## Stated task
Copy these lines word for word, beginning at the line that contains "You are a GUI" and ending after the line that contains "click(174, 36)". Omit the pictures from your copy.

Word and element location records:

____

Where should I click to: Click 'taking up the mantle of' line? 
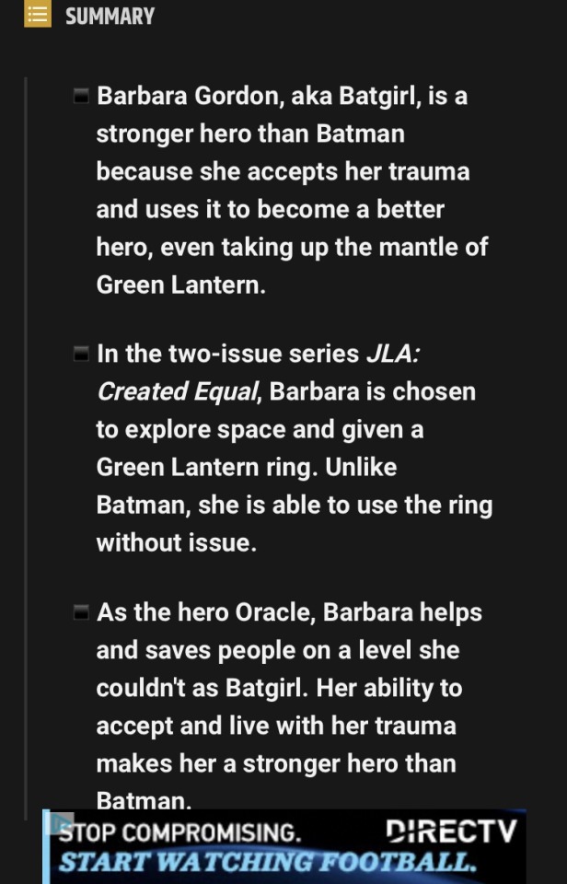click(x=292, y=247)
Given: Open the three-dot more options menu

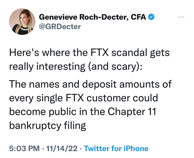Looking at the screenshot, I should (x=181, y=17).
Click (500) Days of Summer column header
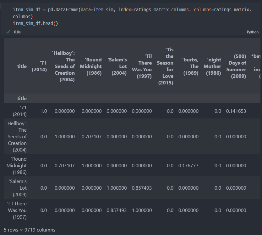The width and height of the screenshot is (262, 235). click(236, 66)
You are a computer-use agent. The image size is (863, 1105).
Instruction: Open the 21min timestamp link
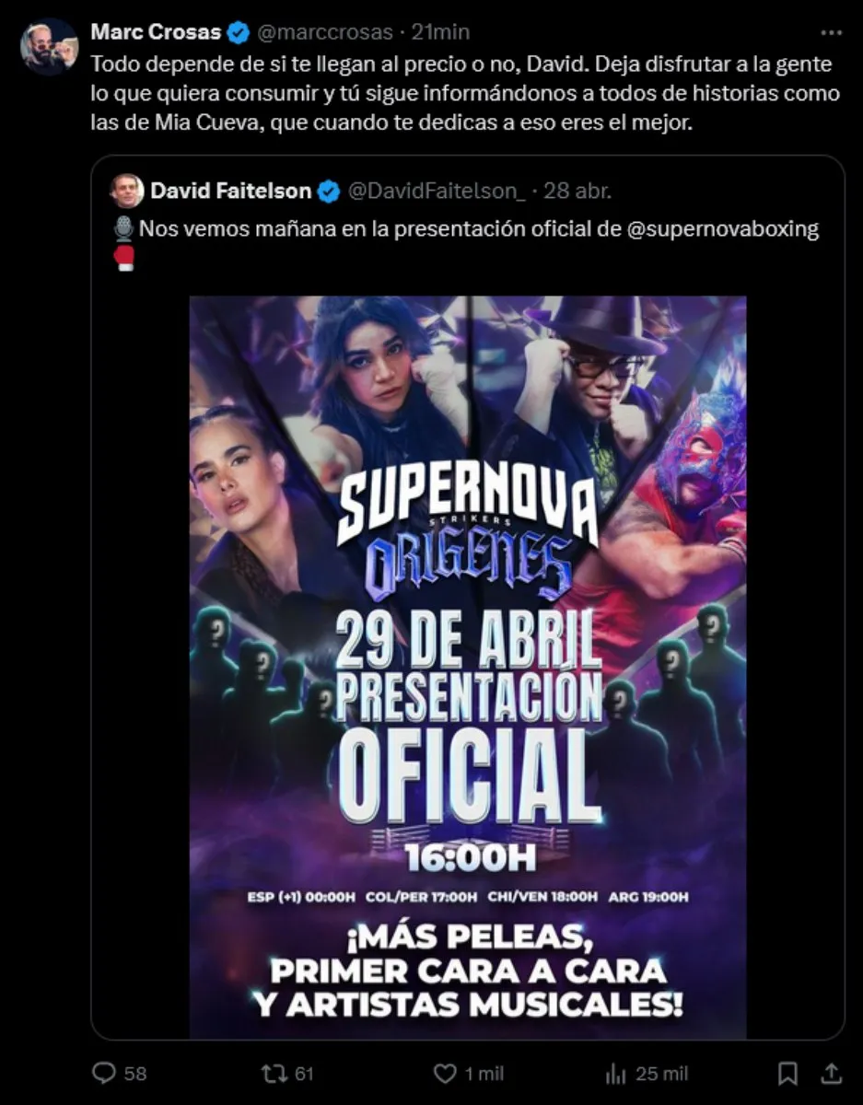(440, 32)
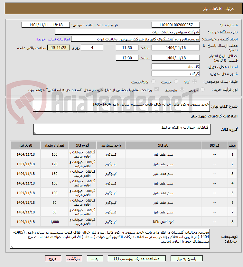
Task: Select جزیی purchase process type
Action: (x=202, y=90)
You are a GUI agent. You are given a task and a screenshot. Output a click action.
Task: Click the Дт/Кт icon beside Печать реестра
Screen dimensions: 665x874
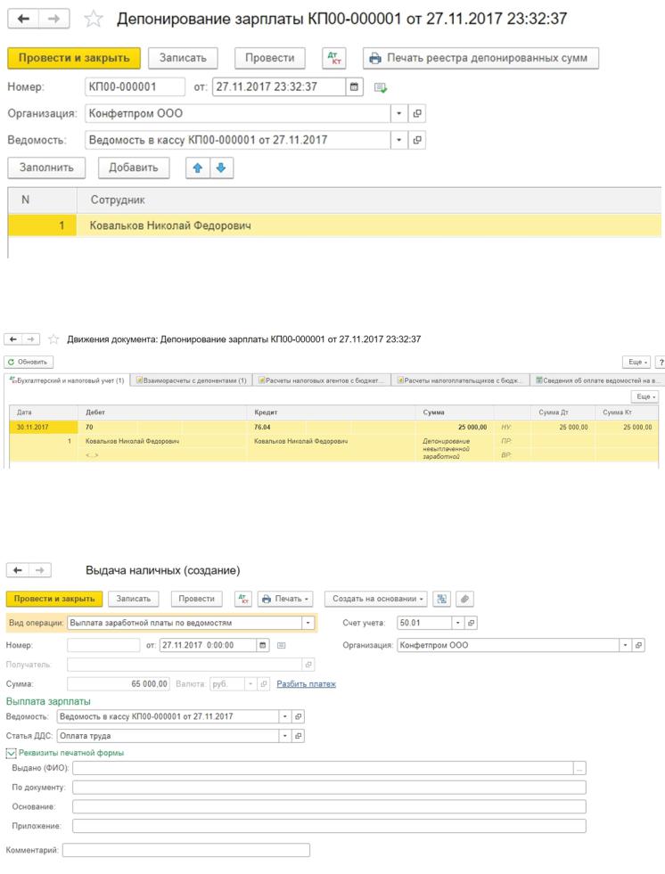pos(333,58)
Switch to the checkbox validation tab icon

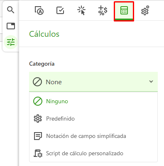60,10
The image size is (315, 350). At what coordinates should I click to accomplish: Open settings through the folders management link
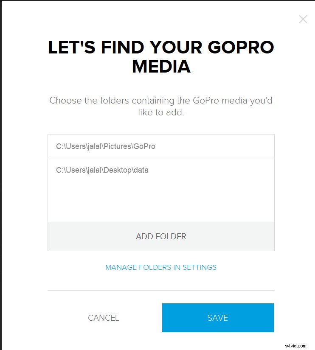pyautogui.click(x=161, y=267)
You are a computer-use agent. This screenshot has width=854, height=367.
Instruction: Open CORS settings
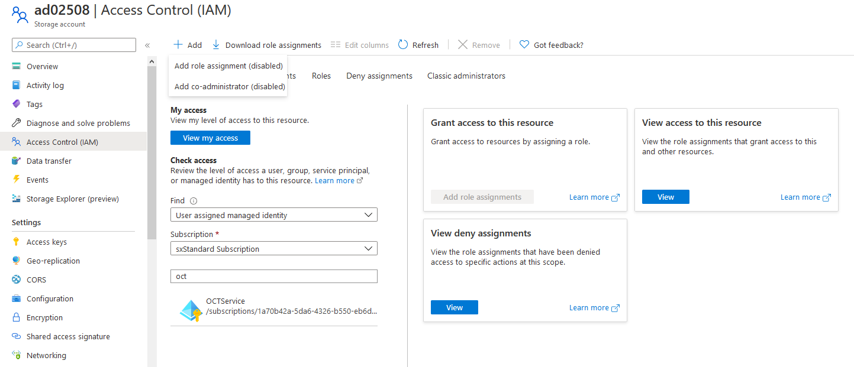point(37,279)
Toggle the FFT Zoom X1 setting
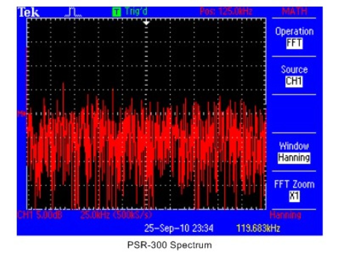This screenshot has width=340, height=255. pyautogui.click(x=294, y=190)
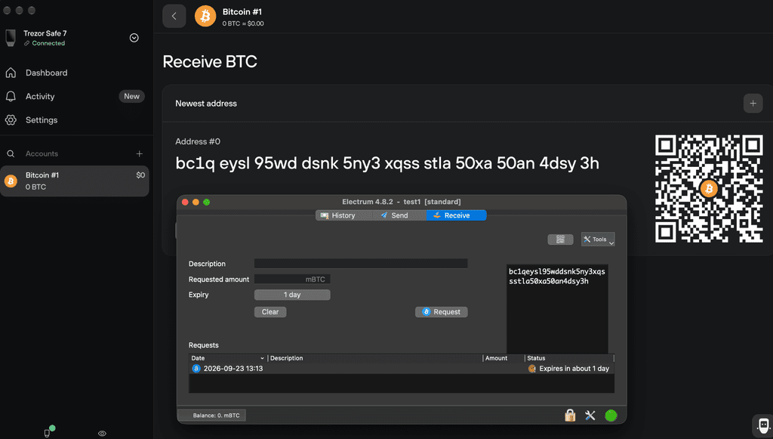
Task: Click the accounts search magnifier icon
Action: (x=11, y=154)
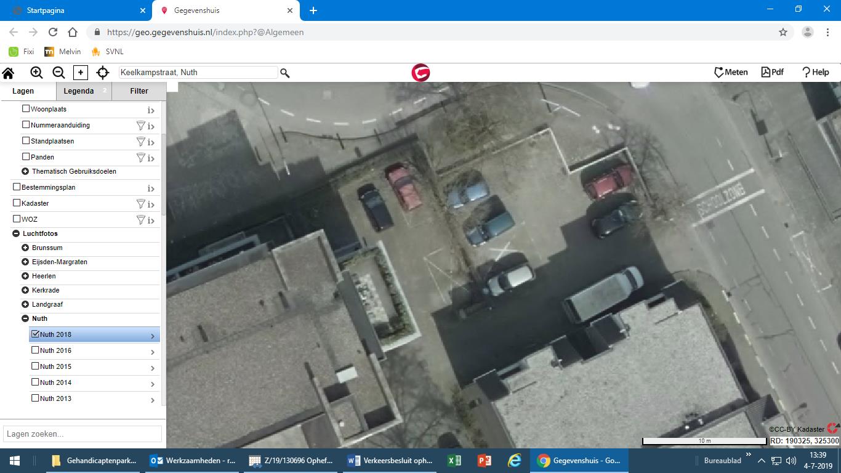The height and width of the screenshot is (473, 841).
Task: Switch to the Legenda tab
Action: [79, 91]
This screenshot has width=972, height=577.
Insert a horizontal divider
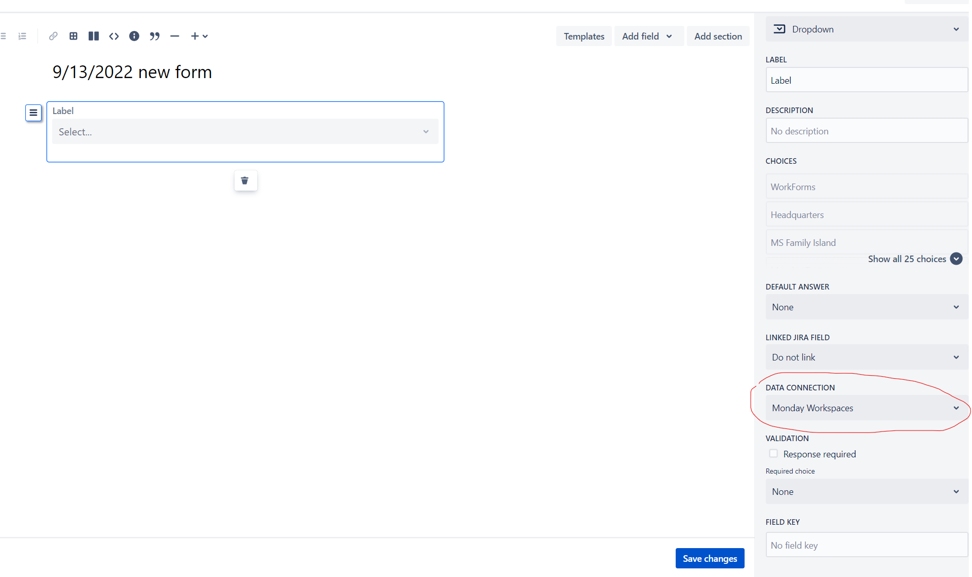click(174, 36)
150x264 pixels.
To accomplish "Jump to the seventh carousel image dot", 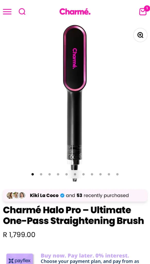I will tap(84, 174).
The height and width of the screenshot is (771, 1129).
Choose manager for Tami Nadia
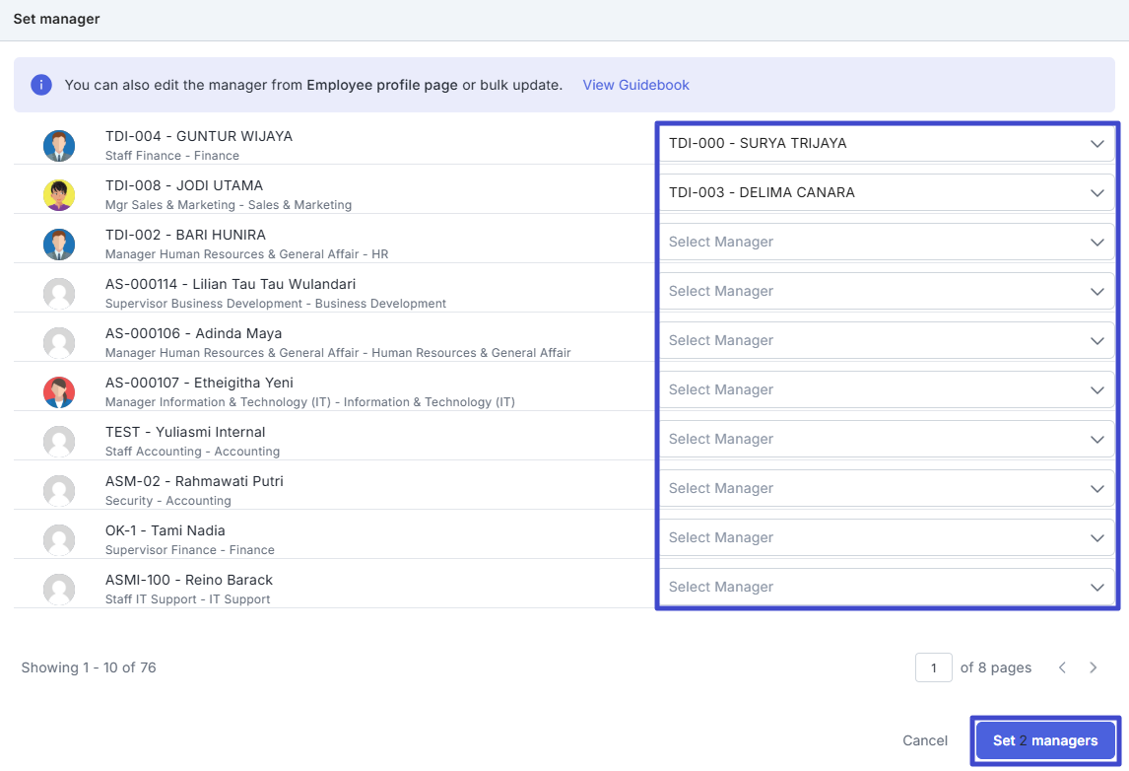click(886, 538)
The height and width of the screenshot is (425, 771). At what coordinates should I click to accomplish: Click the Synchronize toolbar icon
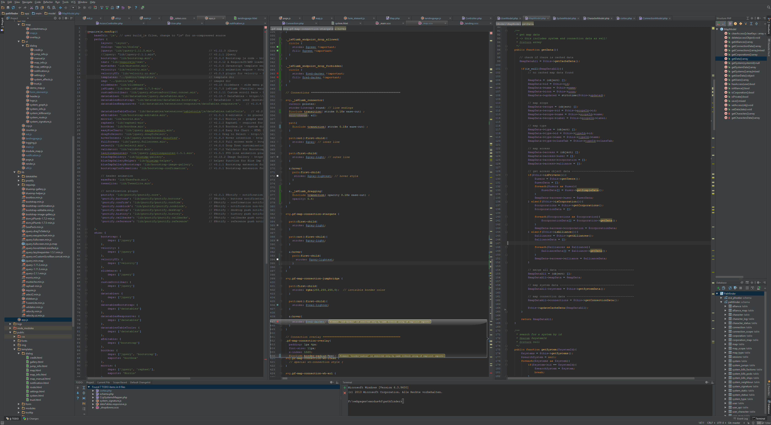(13, 8)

____

## Finished answer
You are a GUI agent. You are given a task and a screenshot. Output a click action.
Task: Click the Дт/Кт icon beside Печать реестра
Screen dimensions: 665x874
pos(333,58)
Switch to the checkbox validation tab icon

60,10
The image size is (315, 350). At what coordinates should I click to accomplish: Open settings through the folders management link
pyautogui.click(x=161, y=267)
You are a computer-use agent. This screenshot has width=854, height=367.
Instruction: Open CORS settings
point(37,279)
Toggle the FFT Zoom X1 setting
This screenshot has width=340, height=255. pyautogui.click(x=294, y=190)
Task: Click the accounts search magnifier icon
Action: (x=11, y=154)
The height and width of the screenshot is (473, 841).
Task: Switch to the Legenda tab
Action: [79, 91]
This screenshot has width=972, height=577.
Insert a horizontal divider
click(174, 36)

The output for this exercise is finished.